Exercise brief:
Continue the passage on retirement-related figures for older workers, starting right after its final sentence.

4.6 years. This is the ideal job tenure workers between ages 50 and 61 need to prevent a layoff. An Urban Institute analysis of Census Bureau data found that 50-something workers with more than 4.6 years on the job were less likely to lose their jobs than younger new hires. Older employees with less job tenure were more likely to be laid off than similarly skilled workers in their 20s and early 30s. Many older workers find themselves forced into retirement earlier than planned because of a layoff. "Fifty-something workers who are new to the job are more likely to be laid off than newly hired 30-year-olds," says Richard Johnson, a senior fellow at the Urban Institute and co-author of the report. "The more job tenure you build up, the safer you'll be when your employer needs to reduce payroll."

20 percent. When laid-off men between ages 50 and 61 find new jobs, they are typically paid 20 percent less at the new job, according to Urban Institute calculations. Those who become reemployed at age 62 or older experience even steeper wage declines (36 percent). In contrast, wages fall only 4 percent among job changers between ages 35 and 49 after a layoff. "Most older workers have accumulated a lot of experience and skills that are quite specific to their job. These skills make them highly productive and raise their wages," says Johnson. "But these skills aren't as valuable after they leave their employer because some of the skills aren't applicable to other jobs. So their new employers aren't usually willing to pay them as much." Women who change jobs in their 50s are typically paid 21 percent less in their new job. Those who begin a second career at age 62 or older fare better—they're paid just 15 percent less.

$1,177. This was the average monthly Social Security payout at the beginning of 2011. You can get an estimate of how much you will receive based on your earnings history from the Social Security Administration website. For any income you need above this amount, you'll have to fill the gap with your own savings, investments, or other sources of retirement income. The maximum possible benefit for a worker who retires at age 66 in 2011 is $2,366 per month. To get this amount, he or she would have to earn at least the maximum taxable amount for every year after age 21. The maximum taxable amount is 2011 is $106,800.

Data shown:
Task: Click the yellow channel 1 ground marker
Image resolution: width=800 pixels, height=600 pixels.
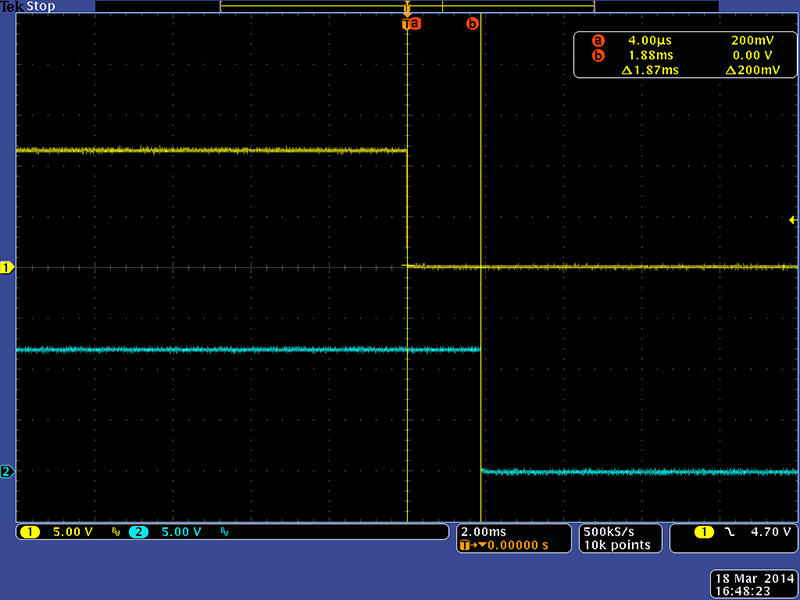Action: (x=6, y=267)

Output:
[Visit the U.S. News Retirement site for more planning ideas and advice.]

3 percent. Employers with Vanguard retirement accounts offered a median matching contribution of 3 percent for employees in 2009. To capture the match, workers had to contribute a median of 6 percent of their salary to the 401(k) plan. The most common 401(k) match formula is 50 cents for each dollar an employee saves, up to 6 percent of pay. However, Vanguard administered more than 200 match formulas, ranging from a maximum possible match of less than 1 percent to upwards of 10 percent of pay. The more your employer contributes to your nest egg, the less you'll have to fund on your own.

4.3 percent. Early baby boomers born between 1948 and 1954 who lost money during the economic downturn must save 4.3 percent more of their annual pay to have a 90 percent chance of counteracting the impact of the financial and housing market crisis in 2008 and 2009 on their wealth, according an Employee Benefit Research Institute report. "When you figure out how much of a hit you took during those two years and spread it out over each year between now and 65, the people who are closest to retirement are going to have to save the most each year," says Jack VanDerhei, EBRI research director and author of the report. Making up for retirement and housing losses will be easier for younger workers, whose portfolios have more time to recover before retirement. "If they had a 20 percent loss and spread that over 20 years, that's only 1 percent more they need to save each year," says VanDerhei. Late baby boomers will need to save 1.2 percent more to break even. Generation Xers only need to save 0.3 percent more to cancel out the impact of the financial crisis.